Discontent with the supremacy of the Greek clergy started to flare up in several Bulgarian dioceses as early as the 1820s. It was not until 1850 that the Bulgarians initiated a purposeful struggle against the Greek clerics in a number of bishoprics, demanding their replacement with Bulgarian ones. By that time, most Bulgarian clergy had realised that further struggle for the rights of the Bulgarians in the Ottoman Empire could not succeed unless they managed to obtain some degree of autonomy from the Patriarchate of Constantinople. As the Ottomans identified nationality with religion, and the Bulgarians were Eastern Orthodox, the Ottomans considered them part of the Roum-Milet, i.e., the Greeks. To gain Bulgarian schools and liturgy, the Bulgarians needed to achieve an independent ecclesiastical organisation.

The struggle between the Bulgarians, led by Neofit Bozveli and Ilarion Makariopolski, and the Greeks intensified throughout the 1860s. By the end of the decade, Bulgarian bishoprics had expelled most of the Greek clerics, thus the whole of northern Bulgaria, as well as the northern parts of Thrace and Macedonia had effectively seceded from the Patriarchate. The Ottoman government restored the Bulgarian Patriarchate under the name of "Bulgarian Exarchate" by a decree (firman) of the Sultan promulgated on February 28, 1870. The original Exarchate extended over present-day northern Bulgaria (Moesia), Thrace without the Vilayet of Adrianople, as well as over north-eastern Macedonia. After the Christian population of the bishoprics of Skopje and Ohrid voted in 1874 overwhelmingly in favour of joining the Exarchate (Skopje by 91%, Ohrid by 97%), the Bulgarian Exarchate became in control of the whole of Vardar and Pirin Macedonia. The Bulgarian Exarchate was partially represented in southern Macedonia and the Vilayet of Adrianople by vicars. Thus, the borders of the Exarchate included all Bulgarian districts in the Ottoman Empire. This was condemned as a heresy (ethnic nationalism) by a council of Greek Patriarchs in 1873.

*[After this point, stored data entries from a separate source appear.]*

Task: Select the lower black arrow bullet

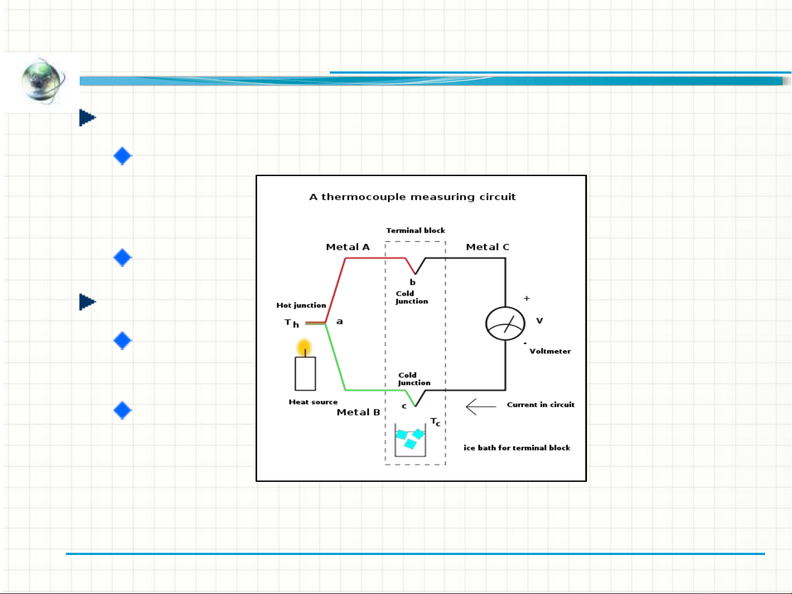Action: [87, 302]
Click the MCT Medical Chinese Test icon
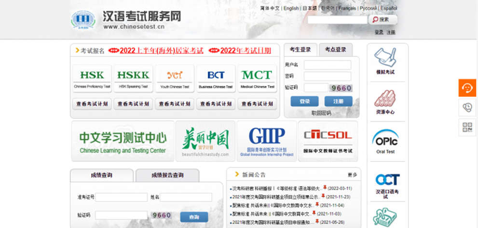This screenshot has height=228, width=478. pyautogui.click(x=257, y=78)
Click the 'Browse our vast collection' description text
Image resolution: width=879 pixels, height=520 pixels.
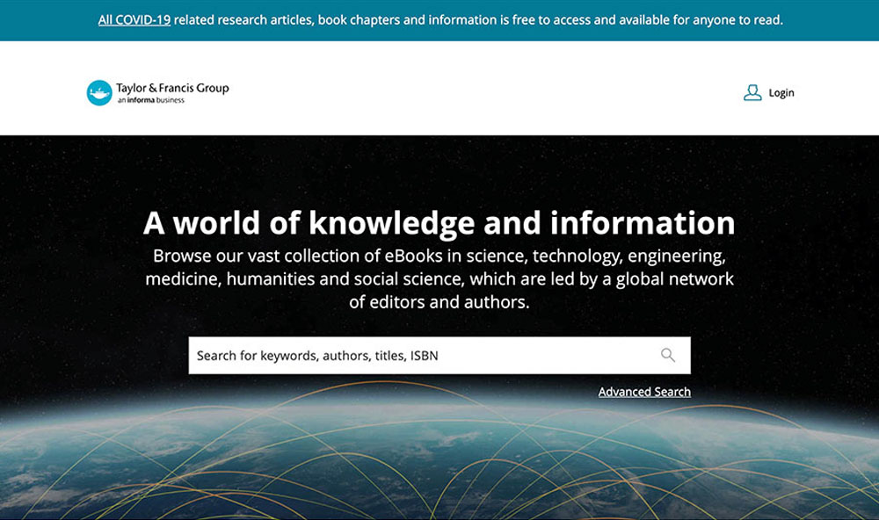coord(439,256)
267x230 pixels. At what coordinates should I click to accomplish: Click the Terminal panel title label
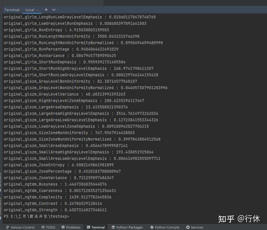tap(12, 10)
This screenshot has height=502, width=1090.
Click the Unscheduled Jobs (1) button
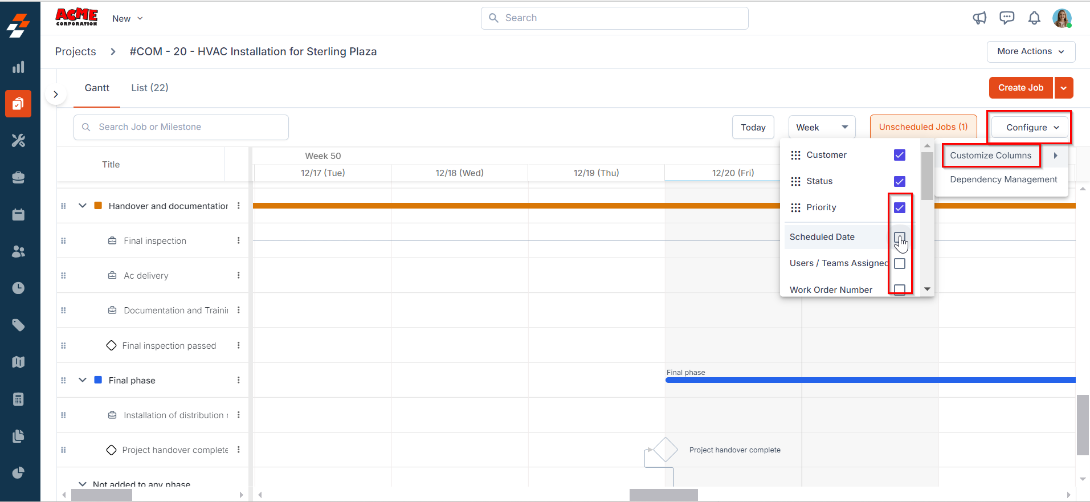tap(923, 127)
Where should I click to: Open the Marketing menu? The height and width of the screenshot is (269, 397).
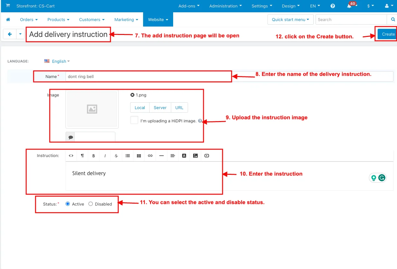click(x=126, y=19)
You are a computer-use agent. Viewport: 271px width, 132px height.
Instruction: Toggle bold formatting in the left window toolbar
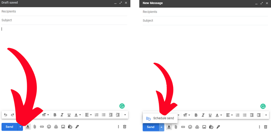pos(55,115)
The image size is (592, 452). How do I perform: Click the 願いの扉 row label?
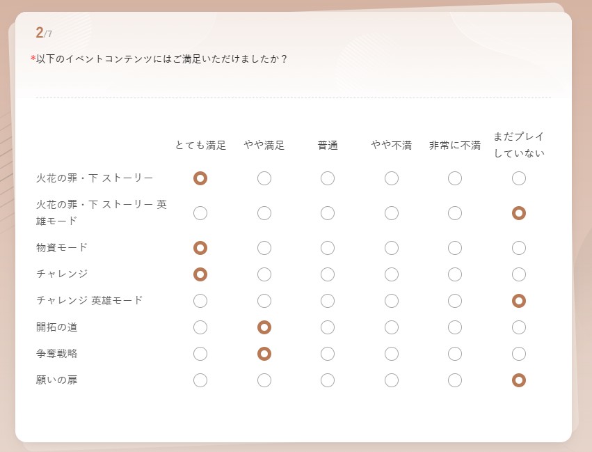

On the eve of the Balkan Wars, in Macedonia and the Adrianople Vilayet, the Bulgarian Exarchate had seven dioceses with prelates and eight more with acting chairmen in charge and 38 vicariates; 1,218 parishes and 1,212 parish priests; 64 monasteries and 202 chapels; as well as of 1,373 schools with 2,266 teachers and 78,854 pupils.

After World War I, by virtue of the peace treaties, the Bulgarian Exarchate was deprived of its dioceses in Macedonia and Aegean Thrace. Exarch Joseph I transferred his offices from Istanbul to Sofia as early as 1913. After the death of Joseph I in 1915, the Bulgarian Orthodox Church was not in a position to elect its regular head for a total of three decades.

Autocephaly Number Three (1945): The Sofia Patriarchate. Conditions for the restoration of the Bulgarian Patriarchate and the election of a head of the Bulgarian Church were created after World War II. In 1945 the schism was lifted and the Patriarch of Constantinople recognised the autocephaly of the Bulgarian Church. In 1950, the Holy Synod adopted a new Statute which paved the way for the restoration of the Patriarchate and in 1953, it elected the Metropolitan of Plovdiv, Cyril, Bulgarian Patriarch.